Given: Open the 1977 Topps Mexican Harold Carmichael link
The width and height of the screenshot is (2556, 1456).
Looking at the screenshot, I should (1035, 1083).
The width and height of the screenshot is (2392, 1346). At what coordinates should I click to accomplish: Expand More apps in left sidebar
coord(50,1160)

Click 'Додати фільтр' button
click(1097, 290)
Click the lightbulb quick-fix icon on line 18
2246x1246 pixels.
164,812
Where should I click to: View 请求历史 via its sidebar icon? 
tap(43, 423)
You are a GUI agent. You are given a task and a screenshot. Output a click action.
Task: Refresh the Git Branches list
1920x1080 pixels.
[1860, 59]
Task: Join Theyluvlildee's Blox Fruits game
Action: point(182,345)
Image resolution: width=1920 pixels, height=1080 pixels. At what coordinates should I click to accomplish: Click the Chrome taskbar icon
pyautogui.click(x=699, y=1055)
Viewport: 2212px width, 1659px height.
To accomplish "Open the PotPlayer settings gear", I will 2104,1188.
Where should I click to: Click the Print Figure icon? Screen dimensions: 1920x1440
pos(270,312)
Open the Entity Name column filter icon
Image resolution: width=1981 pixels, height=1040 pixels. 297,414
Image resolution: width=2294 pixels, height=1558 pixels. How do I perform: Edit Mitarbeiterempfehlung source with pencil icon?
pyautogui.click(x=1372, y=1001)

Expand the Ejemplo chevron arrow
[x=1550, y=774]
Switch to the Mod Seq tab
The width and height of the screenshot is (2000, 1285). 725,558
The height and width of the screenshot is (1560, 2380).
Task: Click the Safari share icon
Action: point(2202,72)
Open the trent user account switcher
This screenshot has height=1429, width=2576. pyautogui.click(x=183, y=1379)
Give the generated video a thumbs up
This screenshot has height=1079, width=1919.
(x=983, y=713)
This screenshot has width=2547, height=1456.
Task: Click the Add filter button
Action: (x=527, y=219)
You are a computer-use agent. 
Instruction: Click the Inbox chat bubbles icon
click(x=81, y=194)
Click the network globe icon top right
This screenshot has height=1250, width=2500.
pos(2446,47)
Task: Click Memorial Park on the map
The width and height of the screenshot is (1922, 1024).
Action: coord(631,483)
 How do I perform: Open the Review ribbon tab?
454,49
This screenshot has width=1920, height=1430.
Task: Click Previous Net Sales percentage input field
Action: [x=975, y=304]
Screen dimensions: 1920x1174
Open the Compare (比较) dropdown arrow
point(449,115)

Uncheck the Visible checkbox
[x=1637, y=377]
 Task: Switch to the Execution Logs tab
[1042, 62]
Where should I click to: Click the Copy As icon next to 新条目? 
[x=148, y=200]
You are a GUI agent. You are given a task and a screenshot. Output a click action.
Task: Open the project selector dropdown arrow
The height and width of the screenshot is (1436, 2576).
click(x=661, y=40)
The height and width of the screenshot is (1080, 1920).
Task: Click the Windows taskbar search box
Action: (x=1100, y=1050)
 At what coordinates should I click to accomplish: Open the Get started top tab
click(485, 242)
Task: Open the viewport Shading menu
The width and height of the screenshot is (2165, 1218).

____

Exercise details:
Beginning with the line that holds "Task: Open the project" and ending with the last line of the material, retype each line exactly and output nothing else.

Answer:
Task: Open the project selector dropdown arrow
The height and width of the screenshot is (1436, 2576).
click(x=661, y=40)
The height and width of the screenshot is (1080, 1920).
Task: Click the Windows taskbar search box
Action: (x=1100, y=1050)
 At what coordinates should I click to accomplish: Open the Get started top tab
click(485, 242)
Task: Open the viewport Shading menu
The width and height of the screenshot is (2165, 1218).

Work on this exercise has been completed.